Voici un des genres majeurs d’Hollywood puisqu’il est sans conteste, le plus américain des genres cinématographiques. Les films de ce genre sont d’ailleurs très appréciés des réalisateurs par leur capacité à être tourné rapidement et à l’aide de petits budgets. En effet les paysages étaient déjà prêt à l’usage et il était plutôt aisé d’engager de vrais cow-boys comme acteurs ou figurants. Les pionniers des westerns, Allan Dwan et Raoul Walsh commencent alors à tourner jusqu’à un film par semaine dans les années 1910, pour donner naissance à ce genre qui représentera presque un quart de l’ensemble des réalisations dans ces années là. Un autre cap est franchi avec l’arrivée de John Ford et de Howard Hawks dans le milieu qui n’hésitent pas à pousser l’analyse sur ces batailles entre les hors la loi et les justiciers, et entre le monde sauvage et la civilisation. Ils feront appel à leur star favorite, John Wayne, pour tourner des films comme La chevauchée fantastique (1939), Rio Bravo (1959), L’Homme qui tua Liberty Valance (1962) ou encore El Dorado (1966).

En Amérique latine, le réalisateur Glauber Rocha s’essaie également à la discipline avec son film Antonio Das Mortes (1969), encore une fois porté par les magnifiques lieu de tournage que l’on retrouve sur le continent. Néanmoins c’est ensuite le Sud de l’Espagne et son célèbre désert de Tabernas, qui accueillera la majorité des tournages de westerns et plus précisément les westerns spaghetti. Sergio Leone va revisiter cet Ouest américain et en exposer ses dangers par l’intermédiaire de son anti-héro Clint Eastwood dans sa trilogie du dollar ou encore dans son autre trilogie des “Il était une fois”. Ces films seront par ailleurs rythmé par la bande son mythique d’Ennio Morricone.

 

 

 

Les films policier et de gangster, deux genre cinématographiques d’après-guerre

Dans les années 1930, Hollywood connaît un âge d’or de la turbulence et se met à décrire sur la pellicule la vie de malfaiteurs comme Al Capone. Les trois oeuvres classiques, l’Ennemi public (1931) de William A. Wellman, Scarface (1932) de Howard Hawk et Le Petit César (1931) de Mervyn Leroy, vont faire naître un nouveau genre cinématographique. Celui ci sera surtout étudié de nouveau dans les années 80 avec le remake Scarface (1983) de Brian de Palma ou encore la trilogie du Parrain de Francis Ford Coppola.
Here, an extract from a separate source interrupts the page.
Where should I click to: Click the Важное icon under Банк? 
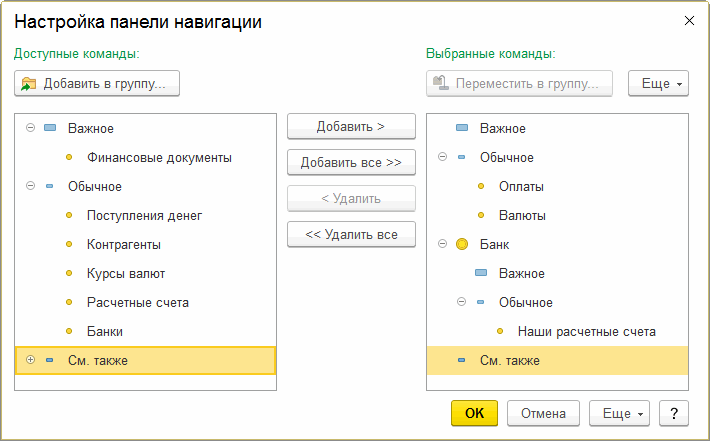[480, 273]
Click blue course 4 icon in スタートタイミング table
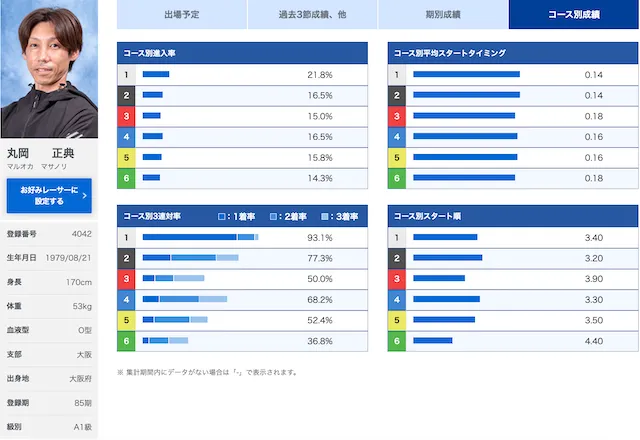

Du côté de la police, souvent confrontés à cette mafia, on se focalise également sur le thème de l’espionnage. Ces films là vont reposer sur un suspense sensationnaliste construit autour de récits de poursuite. Ce sera le cas par exemple dans La Mort aux trousses (1959), d’Alfred Hitchcock ou dans la série des James Bond.

Dans les années 70, alors que Charles Manson venait de commettre un meurtre qui allait marquer tous les esprits à Hollywood, l’industrie s’emploie à créer des héros de la police, pour lutter contre cette délinquance croissante. On retrouve par exemple de belles performances de la part de Clint Eastwood dans L’Inspecteur Harry (1971) ou de Gene Hackman dans French Connection (1971) de William Friedkin.

 

Evidemment le cinéma a connu d’autres genres très appréciés comme les drames, les films d’action et d’aventure, et les films de science fiction qui se sont développés en partie grâce aux avancées des effets spéciaux. Aujourd’hui certains de ces genres sont parfois totalement revisités, et de nombreux réalisateurs se sont essayé avec succès dans l’assemblage de genres différents et dans le mélange des thématiques. N’hésitez pas à consulter notre fiche sur les studios de cinéma pour poursuivre vos révisions. Bon courage !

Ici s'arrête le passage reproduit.